E nós, que fazemos além de apontar o dedo?

 


Hoje o dia está cinzento, daqueles em que o café parece mais um grito de socorro do que um prazer, cafe que provoca estimular a mente e dilatar as pupilas com um fino foco no estado do mundo. Não no mundo lá fora, esse planeta caótico que gira sem pedir licença, mas no nosso canto, na nossa sociedade. 

As notícias falavam de mais uma crise: escolas a meio gás, ruas cheias de lixo, hospitais a rebentar pelas costuras. E, como sempre, o coro habitual: “Isto é uma vergonha! Alguém tem de fazer alguma coisa!” Alguém. Sempre alguém. Nunca nós.

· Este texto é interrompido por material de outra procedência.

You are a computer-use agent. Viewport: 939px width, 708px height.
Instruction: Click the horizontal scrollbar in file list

É curioso, não é? Quando o tecto da casa pinga, pegamos num balde e chamamos o canalizador. Mas quando a sociedade pinga, e pinga muito, caramba!, ficamos de braços cruzados, a apontar o dedo como se fossemos juízes num tribunal imaginário. Os professores estão em greve? Culpa do Governo. As estradas estão esburacadas? Culpa da câmara. Os miúdos não aprendem? Culpa dos pais, dos professores, da internet, do universo inteiro menos de nós próprios. Somos especialistas em diagnosticar, mestres em lamentar, mas quando chega a hora de arregaçar as mangas, ui, aí a coisa muda de figura. De repente, o problema é grande demais, complexo demais, e nós, coitados, somos só uma gota no oceano. Ironia das ironias: um oceano não é mais do que muitas gotas juntas.

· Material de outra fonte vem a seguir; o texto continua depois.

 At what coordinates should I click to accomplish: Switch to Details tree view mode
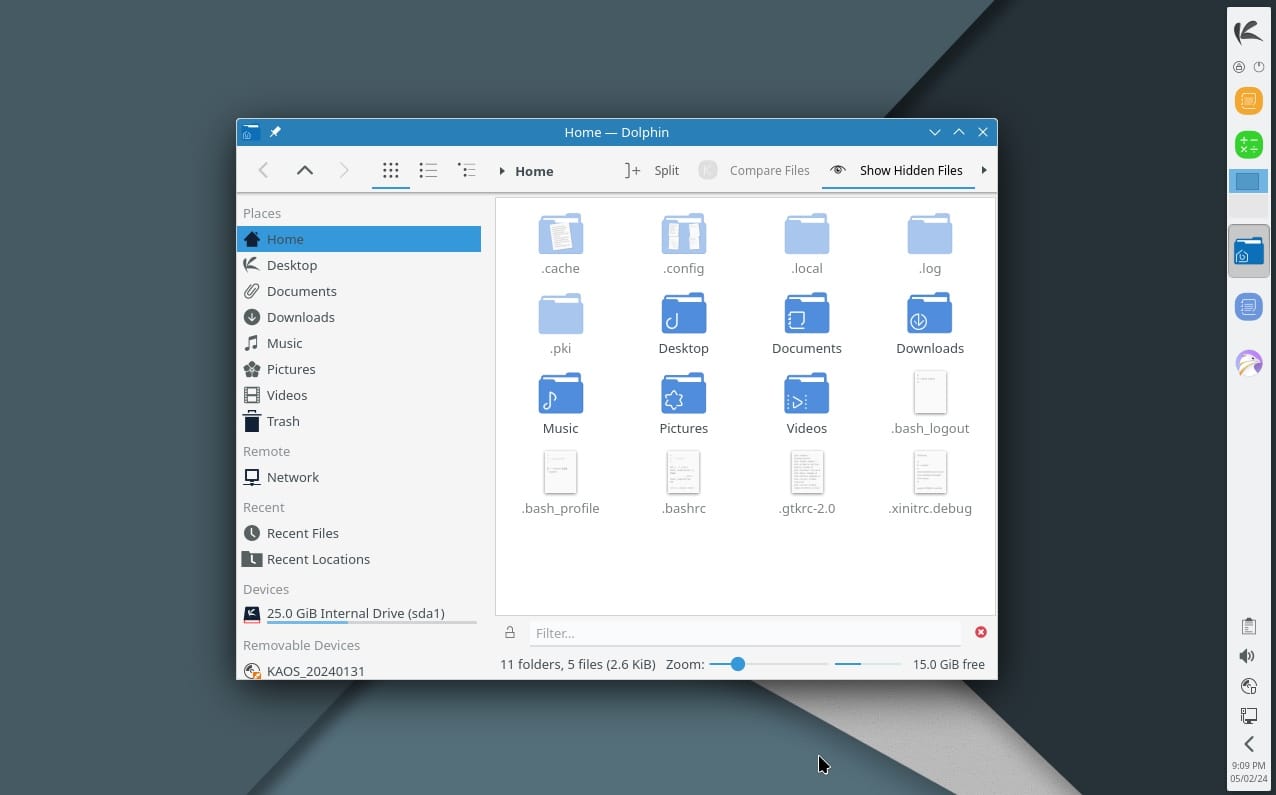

Lembro-me de uma aula que dei há uns anos, numa sala cheia de futuros professores. Perguntei-lhes: “Se pudessem mudar uma coisa na educação, o que seria?” As respostas vieram em catadupa: mais dinheiro, menos burocracia, melhores condições. Tudo certo, tudo justo. Mas depois lancei o desafio: “E vocês, o que podem fazer hoje para que isso aconteça?” Silêncio. Um silêncio ensurdecedor, daqueles que dizem mais do que mil palavras. Foi aí que percebi: estamos tão habituados a esperar que “os outros” resolvam, que nos esquecemos de olhar para o espelho. Como dizia Fernando Pessoa, esse génio que nos conhecia melhor do que nós mesmos, “tudo quanto penso, tudo quanto sou, é um deserto imenso onde não estou”. E se o deserto for exatamente isso a nossa recusa em estar, em agir, em ser?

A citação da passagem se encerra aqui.